SELECTED PASSAGE
_ _ _ _ _ _ _

Delayed Onset of Depression

Teicher MH, Samson JA, Polcari A. Andersen SL. Length of time between onset of childhood sexual abuse and emergence of depression in a young adult sample. Journal of Clinical Psychiatry 2009; 70(5): 684-691

Synopsis

Depression is the most extensively documented outcome of exposure to CSA in adults (1), but in children the most discernible manifestations are sexualized behaviors rather than depression or PTSD (1). Despite the numerous studies demonstrating an association between exposure to CSA and emergence of depression, we are not aware of any studies that have specifically reported on the length of time between exposure to CSA and development of major depression. There are several possibilities. One is that depression follows rapidly on the heels of exposure to CSA. Another possibility is that depression emerges after exposure or risk of exposure to CSA has abated. A third possibility is that CSA does not directly lead to depression, but that it sensitizes the individual, enhancing their risk of developing depression as they pass through adolescents into adulthood as part of a neuromaturational process (2). A fourth possibility is that CSA could both sensitize and accelerate the process leading to an earlier age of onset, as has been reported to occur in patients with bipolar (3) or substance abuse disorders (4). Finally, episodes of major depression may emerge in sensitized individuals only if they are exposed to new losses or traumas, resulting in a variable onset times.

Determining the temporal relationship between CSA and onset of depression is difficult, as CSA usually occurs in individuals who have been, or will be, exposed to multiple other forms of trauma5, 6. However, delineating the time course is a fundamental prerequisite for designing intervention strategies to prevent or minimize the long-term sequelae of abuse and for interrupting the cycle of violence. To begin to address this issue we retrospectively examined the temporal relationship between CSA and depression in this group of 29 women who were exposed to CSA but to no other forms of trauma or severe early stress. These subjects were 20 ± 1.3 years old. All were in college, and 90% came from a middle class or higher socioeconomic status family (SES 2.3 ± 1.0). Reported perpetrators were part of the extended family and/or members of the community, with only three perpetrators being step-parents. None of the subjects in this sample reported experiencing CSA by their biological parents.

Psychiatric history was assessed by certified mental health clinicians using the Structured Clinical Interview for DSM-IV Axis I Disorders (SCID), the Structured Clinical Interview for DSM-IV Dissociative Disorders (SCID-D) (7) and the Diagnostic Interview for Borderline Patients (DIB) (8). Age of onset was assessed as a part of this interview, which can be reliably determined through this form of assessment (9, 10). Kaplan-Meier analysis (SPSS version 11.0) provided mean survival time (±95% confidence interval [CI]) for onset of CSA, and from onset of CSA to emergence of depression.

_ _ _ _ _ _ _

RECORDED DATA
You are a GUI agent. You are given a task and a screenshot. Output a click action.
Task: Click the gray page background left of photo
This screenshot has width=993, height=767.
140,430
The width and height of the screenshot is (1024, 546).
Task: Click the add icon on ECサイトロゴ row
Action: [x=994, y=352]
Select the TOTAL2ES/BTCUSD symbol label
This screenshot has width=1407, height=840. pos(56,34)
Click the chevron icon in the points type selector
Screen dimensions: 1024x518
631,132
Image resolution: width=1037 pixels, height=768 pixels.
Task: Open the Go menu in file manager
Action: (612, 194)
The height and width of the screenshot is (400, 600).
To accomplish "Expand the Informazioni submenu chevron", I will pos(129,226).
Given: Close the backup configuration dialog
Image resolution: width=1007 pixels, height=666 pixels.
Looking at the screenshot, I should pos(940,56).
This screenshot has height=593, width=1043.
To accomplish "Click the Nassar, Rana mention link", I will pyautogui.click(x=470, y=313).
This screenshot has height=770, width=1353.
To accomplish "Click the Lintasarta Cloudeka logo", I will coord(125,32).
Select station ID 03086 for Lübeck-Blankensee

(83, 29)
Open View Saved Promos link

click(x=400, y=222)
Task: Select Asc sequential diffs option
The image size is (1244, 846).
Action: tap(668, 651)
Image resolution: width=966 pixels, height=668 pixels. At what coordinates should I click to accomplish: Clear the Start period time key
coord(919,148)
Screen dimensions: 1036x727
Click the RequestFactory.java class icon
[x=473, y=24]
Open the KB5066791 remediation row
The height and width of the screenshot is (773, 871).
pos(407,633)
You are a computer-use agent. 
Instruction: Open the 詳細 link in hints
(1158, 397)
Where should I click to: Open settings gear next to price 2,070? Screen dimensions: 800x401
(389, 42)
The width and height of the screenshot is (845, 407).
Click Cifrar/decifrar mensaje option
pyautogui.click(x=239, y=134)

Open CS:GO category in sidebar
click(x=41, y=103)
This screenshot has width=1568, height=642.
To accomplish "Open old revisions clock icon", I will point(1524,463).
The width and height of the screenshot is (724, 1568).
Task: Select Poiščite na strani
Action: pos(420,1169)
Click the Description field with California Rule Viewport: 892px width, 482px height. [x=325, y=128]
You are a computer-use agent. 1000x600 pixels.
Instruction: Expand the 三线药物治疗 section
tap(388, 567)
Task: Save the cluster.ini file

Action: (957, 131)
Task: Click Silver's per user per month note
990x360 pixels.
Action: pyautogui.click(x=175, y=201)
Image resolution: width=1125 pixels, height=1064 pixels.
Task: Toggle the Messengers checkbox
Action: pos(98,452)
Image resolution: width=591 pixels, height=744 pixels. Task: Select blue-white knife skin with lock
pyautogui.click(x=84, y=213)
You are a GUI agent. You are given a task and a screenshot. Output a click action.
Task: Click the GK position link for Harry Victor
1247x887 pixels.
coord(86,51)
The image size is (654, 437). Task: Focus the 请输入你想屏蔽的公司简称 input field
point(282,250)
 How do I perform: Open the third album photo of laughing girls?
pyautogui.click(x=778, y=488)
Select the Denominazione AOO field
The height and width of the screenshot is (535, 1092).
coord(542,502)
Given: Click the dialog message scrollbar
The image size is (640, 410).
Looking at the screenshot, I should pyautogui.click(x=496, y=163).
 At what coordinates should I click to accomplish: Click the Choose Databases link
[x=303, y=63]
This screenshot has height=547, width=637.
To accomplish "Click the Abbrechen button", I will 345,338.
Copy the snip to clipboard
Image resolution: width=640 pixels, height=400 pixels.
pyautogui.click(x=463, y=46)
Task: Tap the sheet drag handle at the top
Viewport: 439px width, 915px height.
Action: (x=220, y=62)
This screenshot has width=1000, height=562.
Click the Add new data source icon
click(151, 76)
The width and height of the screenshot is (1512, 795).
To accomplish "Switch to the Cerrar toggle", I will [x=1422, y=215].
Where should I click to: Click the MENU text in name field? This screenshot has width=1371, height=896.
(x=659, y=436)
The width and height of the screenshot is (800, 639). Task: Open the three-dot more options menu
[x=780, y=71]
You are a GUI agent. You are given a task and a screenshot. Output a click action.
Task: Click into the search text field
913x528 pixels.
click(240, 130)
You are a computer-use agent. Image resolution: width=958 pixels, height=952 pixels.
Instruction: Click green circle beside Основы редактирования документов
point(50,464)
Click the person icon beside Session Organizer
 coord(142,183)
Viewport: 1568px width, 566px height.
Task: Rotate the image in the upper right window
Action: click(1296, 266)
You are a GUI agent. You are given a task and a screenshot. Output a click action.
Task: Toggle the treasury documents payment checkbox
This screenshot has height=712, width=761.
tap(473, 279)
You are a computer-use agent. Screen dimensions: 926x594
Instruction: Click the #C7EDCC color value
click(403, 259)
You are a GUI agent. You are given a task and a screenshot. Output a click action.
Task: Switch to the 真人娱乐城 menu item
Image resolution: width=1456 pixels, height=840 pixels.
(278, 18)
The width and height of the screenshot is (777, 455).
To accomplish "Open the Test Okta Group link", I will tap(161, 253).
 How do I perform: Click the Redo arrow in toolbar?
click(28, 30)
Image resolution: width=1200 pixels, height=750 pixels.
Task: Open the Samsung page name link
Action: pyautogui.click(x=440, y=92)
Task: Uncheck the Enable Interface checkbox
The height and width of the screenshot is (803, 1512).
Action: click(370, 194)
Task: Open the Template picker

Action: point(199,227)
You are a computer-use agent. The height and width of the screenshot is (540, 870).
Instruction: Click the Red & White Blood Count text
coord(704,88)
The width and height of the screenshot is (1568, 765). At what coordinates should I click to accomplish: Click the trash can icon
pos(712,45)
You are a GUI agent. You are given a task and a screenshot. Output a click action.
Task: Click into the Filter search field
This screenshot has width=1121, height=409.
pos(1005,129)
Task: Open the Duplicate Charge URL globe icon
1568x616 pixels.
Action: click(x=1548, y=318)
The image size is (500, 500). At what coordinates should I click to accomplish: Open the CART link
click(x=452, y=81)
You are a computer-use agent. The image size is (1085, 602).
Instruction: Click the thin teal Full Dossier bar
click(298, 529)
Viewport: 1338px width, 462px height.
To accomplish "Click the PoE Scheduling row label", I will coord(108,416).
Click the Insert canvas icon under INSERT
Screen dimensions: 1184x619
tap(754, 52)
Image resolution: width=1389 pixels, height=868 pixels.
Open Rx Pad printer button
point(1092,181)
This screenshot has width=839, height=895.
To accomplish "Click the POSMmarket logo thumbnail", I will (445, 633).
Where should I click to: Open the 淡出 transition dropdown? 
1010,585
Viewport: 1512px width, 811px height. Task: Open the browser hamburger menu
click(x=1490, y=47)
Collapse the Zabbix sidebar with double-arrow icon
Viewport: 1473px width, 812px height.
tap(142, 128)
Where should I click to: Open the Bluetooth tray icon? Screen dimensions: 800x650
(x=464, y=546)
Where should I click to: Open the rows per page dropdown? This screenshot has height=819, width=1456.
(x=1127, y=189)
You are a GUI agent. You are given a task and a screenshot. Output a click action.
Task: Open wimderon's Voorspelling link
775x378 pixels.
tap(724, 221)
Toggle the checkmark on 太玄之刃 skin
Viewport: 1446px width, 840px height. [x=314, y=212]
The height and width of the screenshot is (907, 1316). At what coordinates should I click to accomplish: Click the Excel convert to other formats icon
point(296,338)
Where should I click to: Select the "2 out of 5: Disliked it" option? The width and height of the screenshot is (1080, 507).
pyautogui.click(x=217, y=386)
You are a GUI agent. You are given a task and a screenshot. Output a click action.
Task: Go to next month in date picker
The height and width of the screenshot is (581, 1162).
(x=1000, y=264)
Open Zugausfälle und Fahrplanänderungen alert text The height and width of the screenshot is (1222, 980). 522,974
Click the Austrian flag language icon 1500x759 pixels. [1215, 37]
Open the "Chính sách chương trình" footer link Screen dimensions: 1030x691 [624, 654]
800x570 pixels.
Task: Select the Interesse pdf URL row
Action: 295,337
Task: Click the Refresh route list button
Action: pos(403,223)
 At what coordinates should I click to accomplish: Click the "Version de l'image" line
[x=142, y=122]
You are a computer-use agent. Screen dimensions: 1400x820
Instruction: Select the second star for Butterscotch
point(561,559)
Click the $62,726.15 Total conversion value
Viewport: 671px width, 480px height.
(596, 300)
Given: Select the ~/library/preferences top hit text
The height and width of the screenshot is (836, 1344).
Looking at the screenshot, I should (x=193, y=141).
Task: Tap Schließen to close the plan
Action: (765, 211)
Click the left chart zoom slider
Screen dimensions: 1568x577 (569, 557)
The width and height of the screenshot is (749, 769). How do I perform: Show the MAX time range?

_ _ _ _ _ _ _

WHAT IS BEING ASKED
According to the synopsis on delayed onset of depression, why is it hard to pin down the time between childhood sexual abuse and the start of depression? Answer in one to three sentences.

RESULT FOR THIS EXERCISE
It is hard because childhood sexual abuse usually happens to people who have been, or will be, exposed to many other forms of trauma. To begin to address this, the study looked at 29 women who were exposed to childhood sexual abuse but to no other forms of trauma or severe early stress.